Soy un abrazo perdido

SOY un abrazo perdido en el andén de una estación. Un abrazo ambulante que no sabe volver a casa: no sé cuál es mi casa. Tánta emoción, tánta intensidad flotando en el aire, traspasado por los vientos gélidos que vienen de aquel extremo del andén, del extremo frío y soleado por donde entran los expresos que vienen de la capital… No quiero desaparecer. No puedo. Soy una promesa, un juramento, un ánsia de felicidad, una verdad irrebatible, y me siento demasiado responsable: sé que soy necesario para el universo. Imprescindible, incluso. Mucho más que esas especies de animales protegidas, a las que hay que cuidar para que no se extingan. Soy como un hijo perdido, pero sin forma, sin rostro, abandonado en medio de la nada de las afueras de una ciudad de la que solo sé su nombre, escrito en el rótulo de la estación. Y me resisto a disolverme en el aire, como uno de esos fantasmas que a veces vienen por aquí a altas horas de la noche, tristes y meditabundos, buscando un poco de calor.
Se ríen de mí, ya lo sé.

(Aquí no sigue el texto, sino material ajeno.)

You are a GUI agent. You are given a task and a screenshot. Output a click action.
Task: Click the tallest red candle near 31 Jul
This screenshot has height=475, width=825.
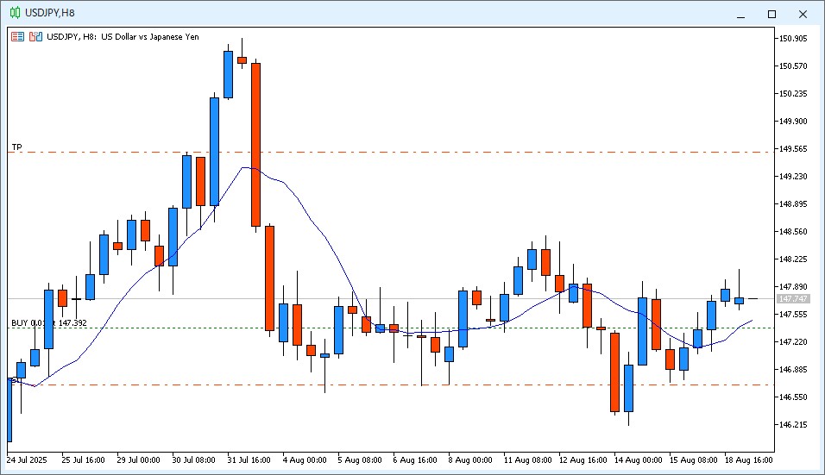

Pero yo no necesito compañía: tengo mucho, mucho amor dentro… Cuando una brizna de mi cálida pasión está a punto de escapar de los bordes de mi espiral, me recojo suavemente de nuevo hacia mi centro, como una pequeña galaxia condenada a no poder expandirse más, y así me mantengo, abrazado constantemente a mí mismo, protegiéndome de las corrientes de aire y de las turbulencias que producen los trenes que no se detienen.
Estoy solo, porque los abrazos que vienen y van tienen siempre sus dueños, sus corazones. Pero no tengo miedo. Sí, ya sé que no voy a poder existir eternamente: todo lo derrite el tiempo, es cosa sabida. Sólo espero una feliz ocasión en la que pueda entregarme por entero, como un soplo divino, al pecho de algún viajero, de un hombre o una mujer que esté ansiando enamorarse.
Aunque, la verdad, con esa luminosa esperanza en la mirada, hay pocos.